Conspiring the corona

Coronavirus conspiracy theories


Peyton Sims

There are so many different theories about the development and spread of COVID-19. A few of the common ideas include: China made it on purpose, it was created to sabotage the 2020 election and the virus developed from bats.

Story by Reese Langdon, staff writer

Lions. Tigers. Bats. Oh my! 

There are so many different theories about the development and spread of COVID-19. A few of the common ideas include: China made it on purpose, it was created to sabotage the 2020 election and the virus developed from bats. Some students believe in these theories, and some have also formed their own. 

Scare Tactic?

“The coronavirus is being used to bring fear into the American people, and it is being used politically. All the numbers with the coronavirus deaths are not accurate. Honestly speaking, I am not afraid of the coronavirus, because the Bible says [to] not fear the storm,” senior Jurman Williams said. “The storm could be finance [or] your parents getting divorced; this could be anything, and it could be a virus. So why should I fear the coronavirus? Also, I am an American citizen, so I’m not afraid. I’m brave.”

Accidentally released?

“I think it was made in a lab; I don’t think it meant to get released like it did. I just think that they were experimenting with stuff that they shouldn’t have been experimenting with, and it got out,” sophomore Anna Powell said. “With a virus, it can just spread with someone in there making it [or] somebody going outside of the lab.”

Naturally released?

“It’s probably some sort of bacteria that not many people had immunity to was released naturally, and the fact that our bodies were not introduced to it before is why it’s so contagious,” junior Beth Dietze said.

Decrease population?

“I think [the] Coronavirus was man-made in China to wipe out its own population.

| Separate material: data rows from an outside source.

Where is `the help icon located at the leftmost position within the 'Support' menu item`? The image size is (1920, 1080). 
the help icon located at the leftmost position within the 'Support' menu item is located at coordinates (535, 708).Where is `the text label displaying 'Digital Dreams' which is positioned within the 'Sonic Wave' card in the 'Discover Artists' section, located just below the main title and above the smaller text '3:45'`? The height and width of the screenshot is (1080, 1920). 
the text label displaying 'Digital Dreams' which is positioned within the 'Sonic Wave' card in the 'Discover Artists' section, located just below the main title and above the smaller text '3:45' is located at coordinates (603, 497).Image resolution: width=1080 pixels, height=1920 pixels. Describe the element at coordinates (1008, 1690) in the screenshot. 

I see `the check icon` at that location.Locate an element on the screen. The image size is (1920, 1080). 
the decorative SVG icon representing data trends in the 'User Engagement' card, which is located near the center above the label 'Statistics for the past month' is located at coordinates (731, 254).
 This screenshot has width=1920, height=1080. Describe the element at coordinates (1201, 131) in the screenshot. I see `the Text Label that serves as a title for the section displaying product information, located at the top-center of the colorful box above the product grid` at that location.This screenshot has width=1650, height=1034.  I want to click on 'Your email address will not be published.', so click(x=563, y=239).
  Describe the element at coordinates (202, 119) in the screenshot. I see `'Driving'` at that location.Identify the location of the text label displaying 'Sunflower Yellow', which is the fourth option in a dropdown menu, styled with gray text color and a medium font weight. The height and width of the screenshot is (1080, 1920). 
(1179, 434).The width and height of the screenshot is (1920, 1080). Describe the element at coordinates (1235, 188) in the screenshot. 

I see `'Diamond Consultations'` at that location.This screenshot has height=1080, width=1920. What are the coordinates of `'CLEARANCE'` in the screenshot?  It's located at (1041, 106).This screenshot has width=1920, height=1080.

It didn’t come from anyone eating a bat,” freshman Kennedi McHenry said. “They took a cell from a bat and made it in the lab.”

God’s will?

“I think it is something that we should be concerned about, but we’re going to have to either just let it play out and still be cautious, not quarantined, or it will kill us all and that was God’s plan all along,” sophomore Ava Simpson said.

Rig the election?

“I do think COVID is real and a thing to be taken very seriously, but it’s a little ironic and suspicious that it appeared at the same time we had a huge, important election,” sophomore Addison Kemp said. “Also, it negatively affected President Trump and his chance for re-election.”


“I think it came from the bats, because bats carry a lot of diseases. [If] you eat a bat for some odd reason, and they [could be] carrying a disease that nobody knows about, as in COVID,” sophomore Daryon Jackson said. 

Masks a hoax?

“A thin piece of cloth cannot protect a person from a virus, because the mask is porous,” sophomore Lakyn Austin said. “Viruses can easily come through holes in the masks.” 

“My mom is friends with some people, and they wear their masks very frequently, all the time, everywhere, and they still caught Corona,” freshman Reese Townsend said. “This thing is a hoax.”

Are masks important?

“Even though they don’t necessarily prevent you from getting the virus, they can help you protect other people,” sophomore Lydia Horton said. “If a minor inconvenience is too much to help other people, then that’s a problem with you.”

“Masks are very important and helpful because if we didn’t have them, it would be a lot easier to spread the disease,” sophomore Olivia Turner said. “A lot of times, you don’t know if someone has COVID for a few days. If you don’t know, they don’t know. They’re just coming in and breathing on you. [The masks] block COVID from getting on your face.”

Not a big deal?

“I think that people are making a really huge deal out of it. I think that there could be a simpler solution that people are choosing not to believe or just want to avoid,” senior Lily Sewell said. “We can move past it if people can just be on the same page about it, not make as big of a deal or maybe focus on other things.”

A priority?

“We don’t know enough about the virus to be able to say that it’s not worth being careful about,” senior Nickey Pappas said. “From what we know, it’s dangerous enough to focus on controlling until vaccines or other treatments can be rolled out. It would be better long term for the economy and everyone if we focused on controlling it instead of ignoring it.”

Though the start of the Coronavirus or how to handle it may never be agreed upon, one thing that is for sure is we are all anxiously waiting for the end of this pandemic. To go back to a life of no masks, no online work and no worry of quarantine. Maybe next year.